How would you handle scenario-based forecasting?

Scenario-based forecasting might be needed if management wants to see how occupancy would respond to hypothetical strategies such as a 10% price cut or a new marketing campaign. This could be achieved by retraining or re-running inference with modified feature inputs that reflect the hypothetical condition (price=price*0.9 for the 10% discount case) and observing how the predicted occupancy changes. Advanced techniques like counterfactual analysis can also be integrated to estimate causal impact.

What if there is an upper limit on occupancy?

Since occupancy cannot exceed 100% (or 1.0 if it is expressed as a fraction), some practitioners might train the model on a logit-transformed version of the occupancy rate. This ensures predictions remain within feasible bounds once inverted back. Another approach is to clamp predictions at the maximum possible occupancy level, though a transformation-based approach is often more mathematically consistent.

All of these considerations highlight how building a robust occupancy prediction system requires careful feature engineering, thoughtful model selection, appropriate evaluation strategies, and a plan for continual maintenance to address real-world complexities.

Below are additional follow-up questions

How do you handle situations where the ratio of out-of-date features to live features becomes large over time, leading to potential data leakage?

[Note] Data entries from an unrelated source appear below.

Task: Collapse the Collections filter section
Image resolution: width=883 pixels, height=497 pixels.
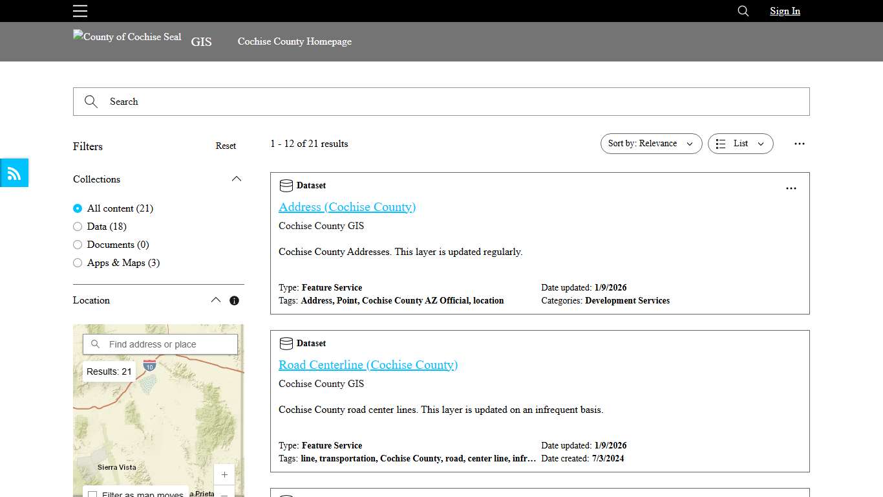Action: [x=237, y=179]
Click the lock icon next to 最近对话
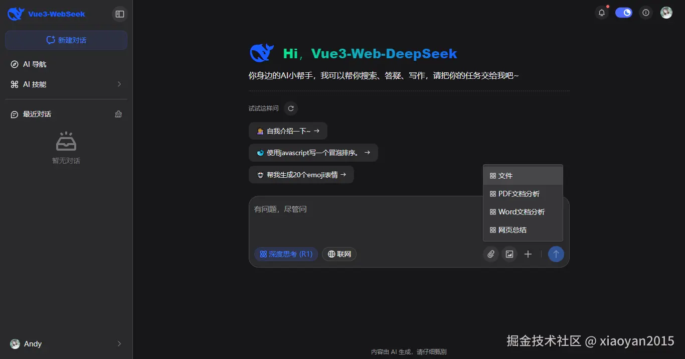The image size is (685, 359). [x=118, y=114]
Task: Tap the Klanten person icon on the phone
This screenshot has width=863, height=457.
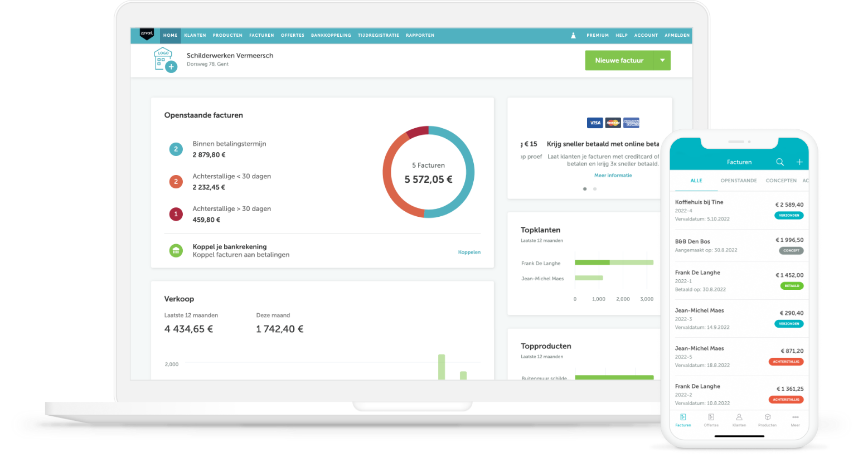Action: 739,419
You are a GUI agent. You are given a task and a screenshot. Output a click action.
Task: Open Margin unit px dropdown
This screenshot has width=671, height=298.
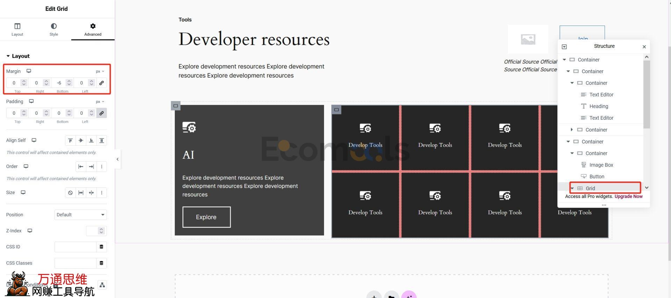(100, 71)
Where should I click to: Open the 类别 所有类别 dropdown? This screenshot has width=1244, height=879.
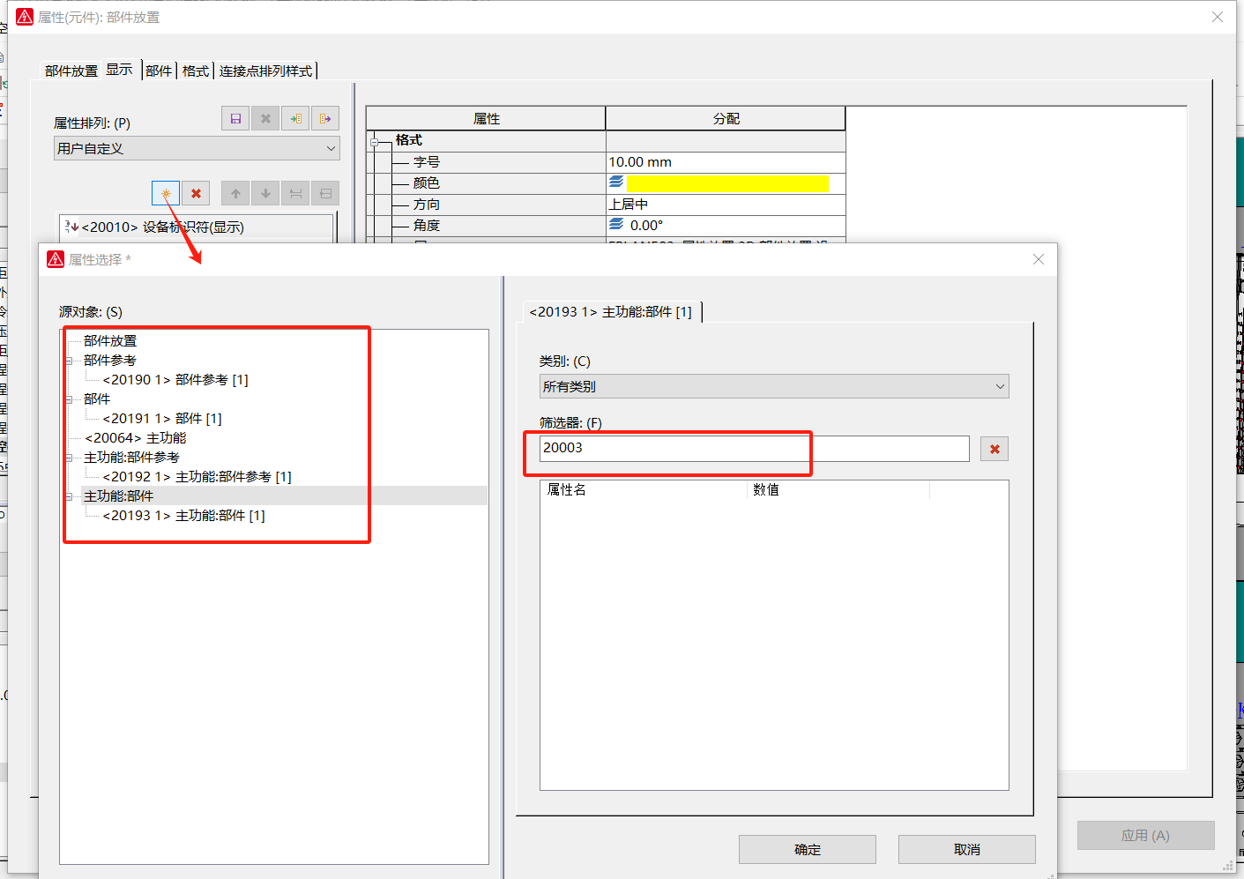(773, 386)
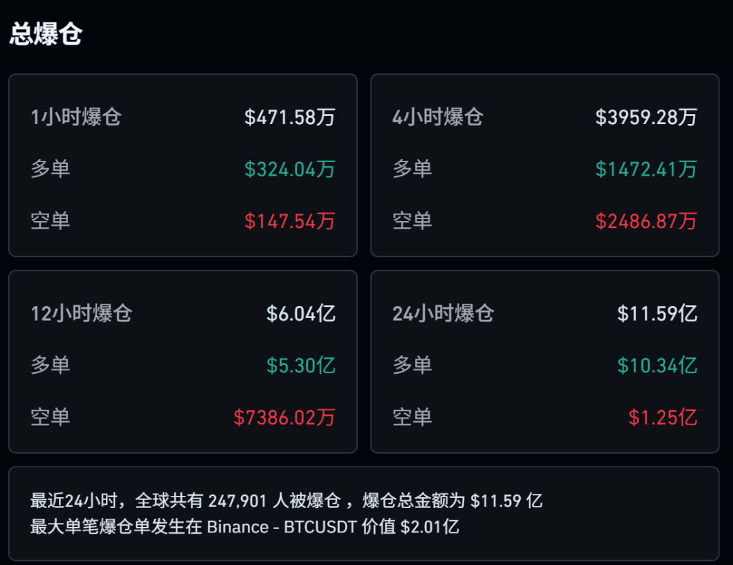Select the bottom 24-hour summary panel
The height and width of the screenshot is (565, 733).
[367, 513]
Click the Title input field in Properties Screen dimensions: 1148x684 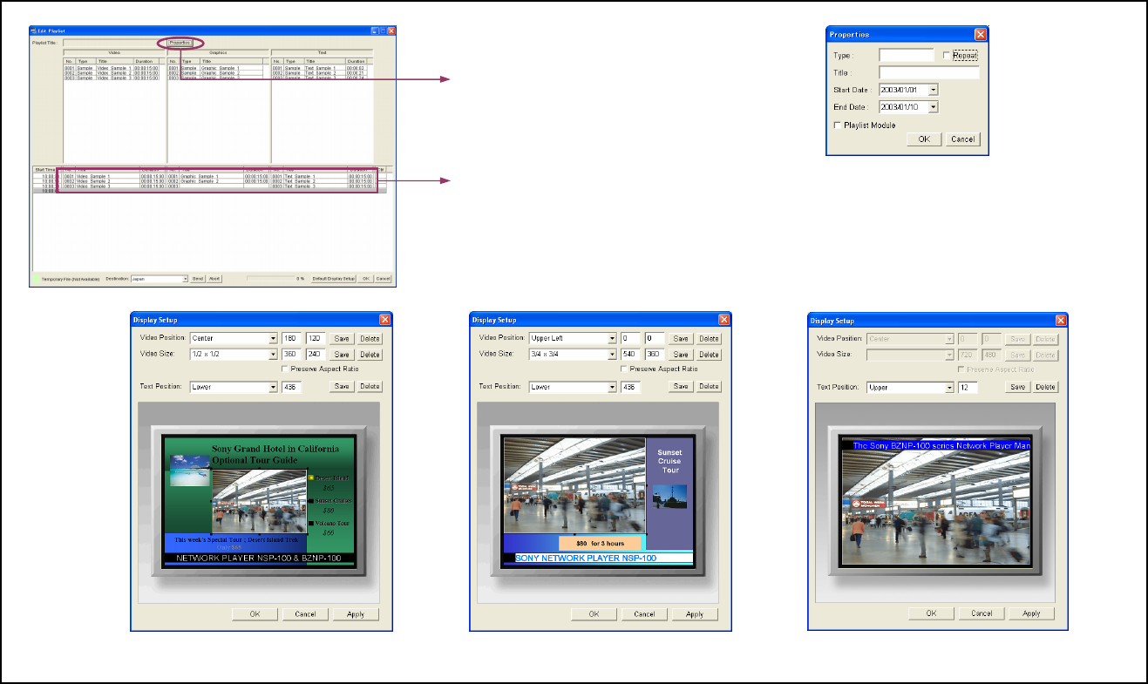(928, 73)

When a model leverages features that indirectly reveal future information, it can lead to data leakage. For instance, if an external dataset is not properly synchronized (e.g., a pricing feature updated after the booking date), it might inadvertently leak “future” knowledge. To mitigate this, you should:

Strictly Align Feature Timestamps: Ensure that each feature represents only the information available at the moment the prediction is made. If you are predicting occupancy for a date a month out, do not include any data captured after that date.
Maintain a Consistent Feature Update Process: The same pipeline that runs in production to feed real-time or near real-time features must be reflected in your historical data preparation. This avoids introducing signals in your training dataset that the model would not have at inference time.
Periodic Audits: Conduct regular audits on your data engineering pipeline. Validate that the time-based dependencies are logically correct and that you are not mixing past and future data in a way that the model gains unfair foresight.